Gli interventi notturni aggiungono complessità al soccorso © Soccorso AlpinoNella gran parte dei casi, gli interventi di soccorso riescono a concludersi nel migliore dei modi per le persone in difficoltà, tanto che il soccorritori stessi vengono considerati o definiti “eroi”: un termine che - pur con le migliori intenzioni- rischia di minimizzare la presenza di un rischio concreto anche per chi opera in montagna per lavoro o come volontario (come evidenziato anche nelle puntate del podcast La chiamata). Soprattutto se consideriamo la gran quantità di interventi che quotidianamente vengono svolti nel nostro Paese. Non sempre però tutto va bene.
Un intervento come tanti?
Nella notte di venerdì, il Soccorso Alpino e Speleologico Trentino è intervenuto nel gruppo dell'Adamello, per prestare assistenza a due escursionisti che si trovavano in difficoltà lungo la discesa da Cresta Croce, a circa 3.100 metri di quota, e non erano più in grado di proseguire verso il rifugio ai Caduti dell'Adamello.
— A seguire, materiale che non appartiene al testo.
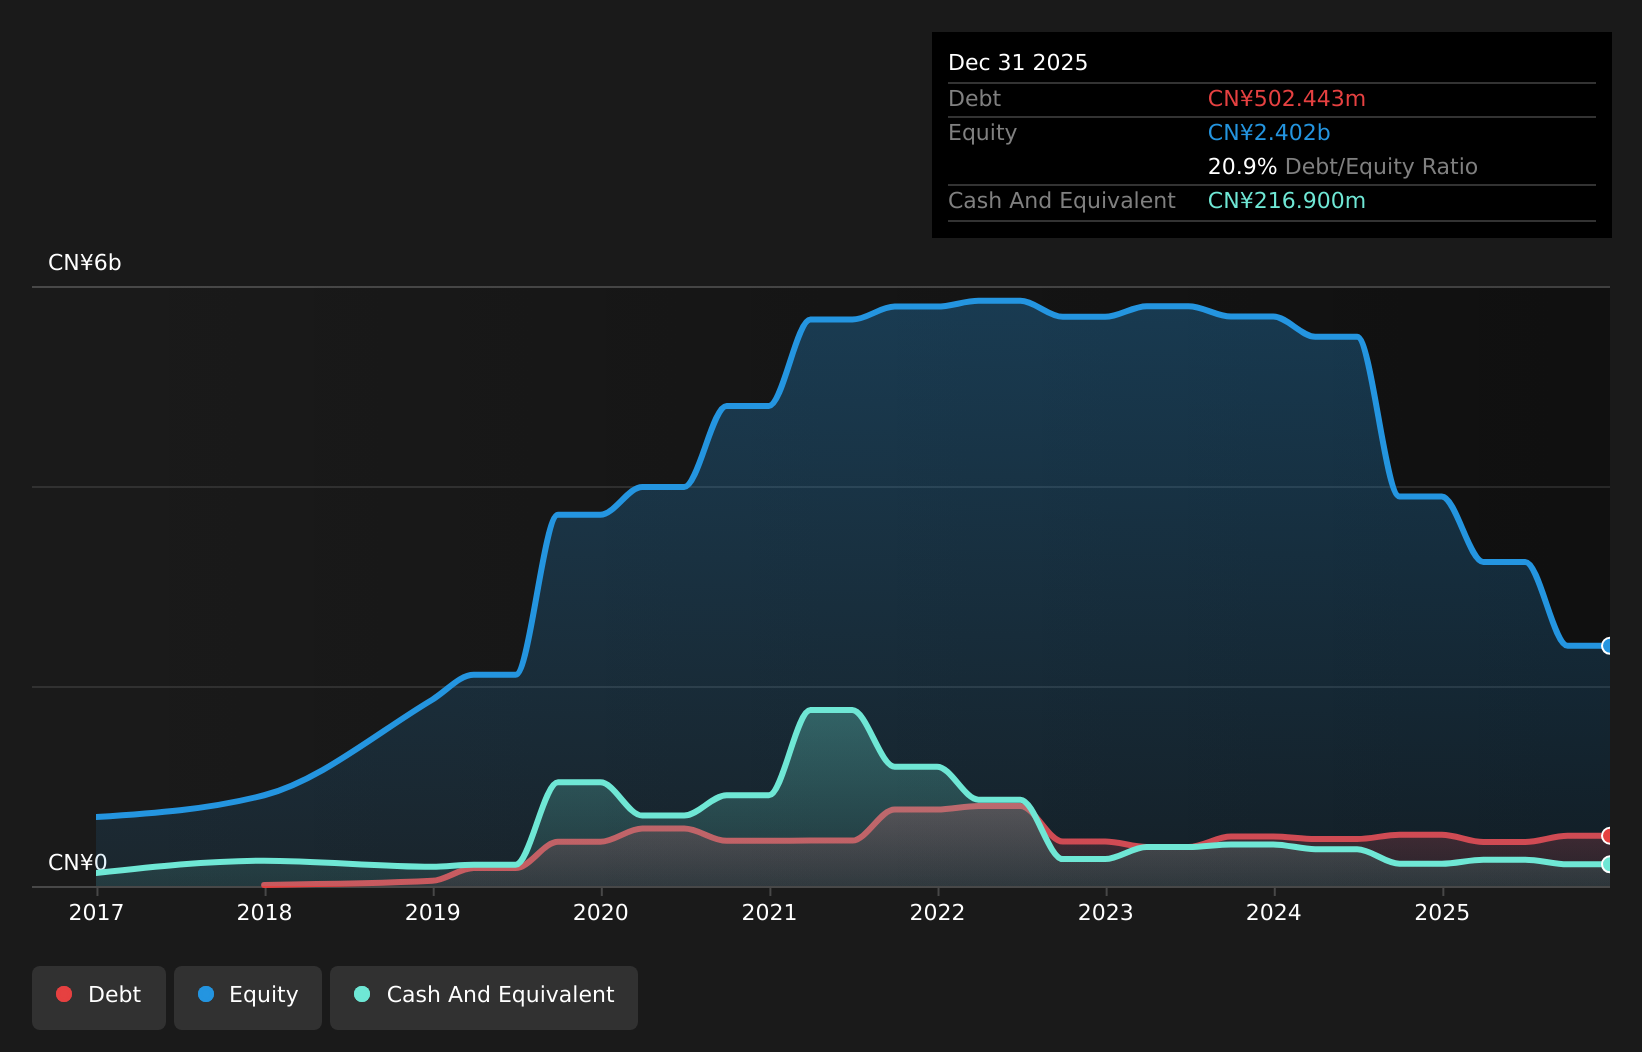The image size is (1642, 1052).
Task: Select the 2025 year label on the axis
Action: [1443, 912]
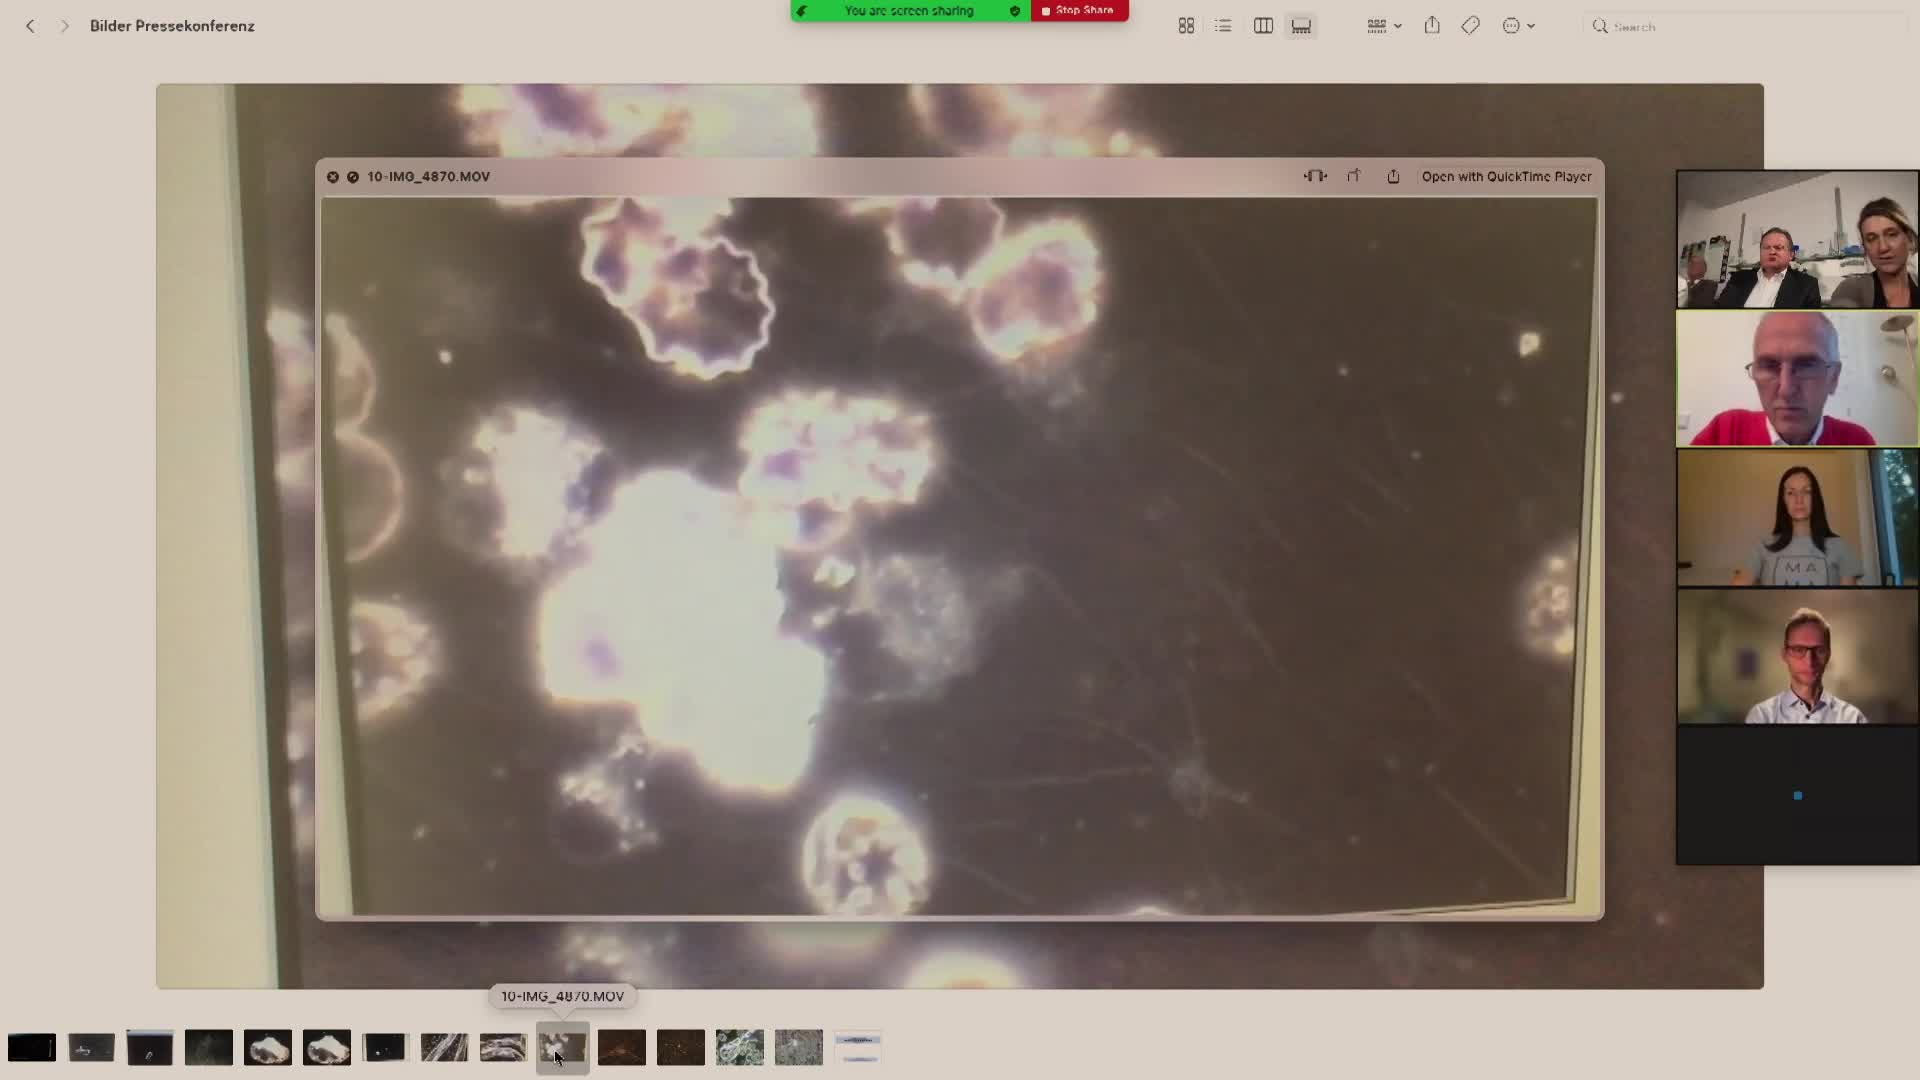
Task: Click the rotate icon in Quick Look
Action: coord(1354,176)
Di interventi simili ne scriviamo quasi tutti i giorni, ma questo non vuol dire che siano semplici o potenzialmente estranei a complicazioni.
Nel caso di Cresta Croce, la richiesta di aiuto al numero unico per le emergenze 112 è arrivata poco dopo le 22.00. Sul posto è stato inviato prontamente l'elicottero con a bordo un tecnico di elisoccorso del Soccorso Alpino e Speleologico Trentino, impegnato nelle operazioni di recupero con il verricello.
Condizioni difficili
Durante l'intervento, a causa di una folata di vento, il tecnico ha urtato alcune rocce, riportando la frattura della scapola e della clavicola. Il soccorritore è stato immediatamente recuperato e trasportato in elicottero all'ospedale Santa Chiara di Trento per le cure del caso.
A seguito dell'infortunio e delle condizioni meteorologiche, il recupero dei due escursionisti non è stato più possibile nella notte. I soccorritori hanno quindi verificato che fossero adeguatamente equipaggiati e in condizioni di trascorrere in quota le ore che li separavano dall'alba. Alle prime ore di oggi, con il ritorno della luce, i due escursionisti hanno raggiunto autonomamente il rifugio ai Caduti dell'Adamello, senza riportare conseguenze.
Un pericolo evitabile?
L'intervento richiama ancora una volta l'importanza di pianificare con attenzione le escursioni in montagna, valutando tempi di percorrenza e margini di sicurezza, per ridurre il rischio di situazioni di pericolo sia per chi frequenta l'ambiente montano sia per il personale impegnato nelle operazioni di soccorso.